CONSIGNE 1. Relevez, s'il vous plaît, tous les adjectifs et participes qui qualifient la carte dans l'extrait sur la carte et le territoire.
CONSIGNE 2. Prolongez l'extrait sur la carte et le territoire à partir de sa dernière phrase.

───── EXTRAIT DU TEXTE

C’est ce qu’Alain Supiot a nommé « la séparation de la carte et du territoire » : une carte est une représentation nécessairement simplifiée d’un territoire, il y a toujours une distance entre les deux. Dans le travail, cette carte correspond au travail prescrit, celui des modes opératoires, différent du travail réel qui correspond au territoire [13]. La séparation intervient quand on confond les deux, et qu’on ne regarde plus que la carte. Le management par objectif produit cet effet : lorsque l’indicateur censé mesurer l’avancement par rapport à l’objectif (la carte) devient lui-même l’objectif, on ne s’oriente plus dans le territoire grâce à la carte, mais on se promène dans une carte imaginaire dont on retrace les frontières. La carte, fût-elle belle et harmonieuse, est coupée de tout territoire existant. À quoi cela pourrait-il bien servir ?

──────────
───── CONTENU DES DONNÉES

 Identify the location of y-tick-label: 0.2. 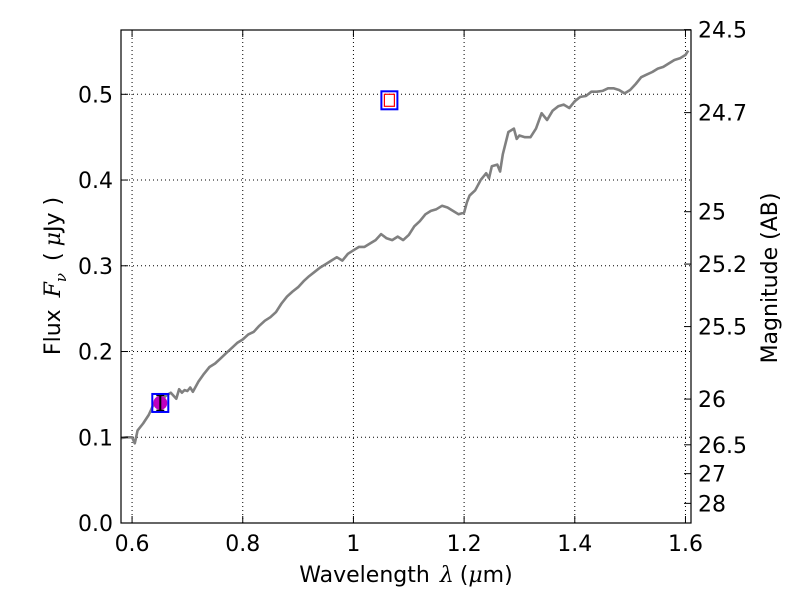
(96, 354).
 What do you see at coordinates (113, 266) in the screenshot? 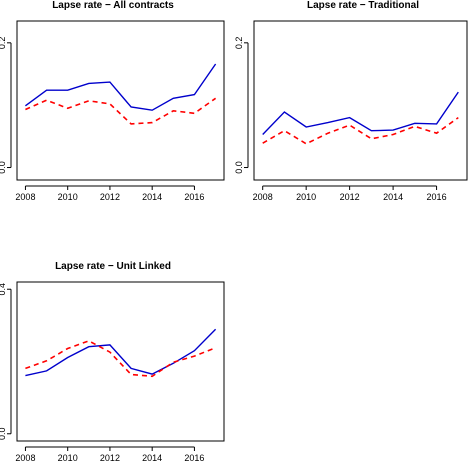
I see `chart-title: Lapse rate − Unit Linked` at bounding box center [113, 266].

──────────

RÉSULTAT DE L'EXERCICE 1. simplifiée, imaginaire, belle, harmonieuse, coupée

RÉSULTAT DE L'EXERCICE 2.
Alain Supiot remarque que cette nouvelle aliénation fait obstacle à la notion de “travail réellement humain”, selon les mots du préambule de la Constitution de l’Organisation Internationale du Travail. L’expression qui y figure est celle d’un régime de travail réellement humain, qui pouvait être comprise en deux sens : ou un travail humain, qui ne coupe le travailleur ni de sa pensée ni du monde réel, ou un régime humain de travail, c’est-à-dire un travail aliénant mais cantonné dans un temps réduit, dans de meilleures conditions et avec un salaire plus élevé. C’est cette deuxième option qui a été suivie après la Seconde Guerre mondiale. Comme le résume Alain Supiot, « l’emploi désigne un échange : l’obéissance contre la sécurité », là où le travail humain serait celui procurant à ceux qui l’exercent « la satisfaction de donner toute la mesure de leur habileté et de leurs connaissances et de contribuer le mieux au bien-être commun » [14]. On remarquera l’idée de contribution au bien commun, à la société, ce dont ceux qui tombent dans des bullshit jobs sont privés.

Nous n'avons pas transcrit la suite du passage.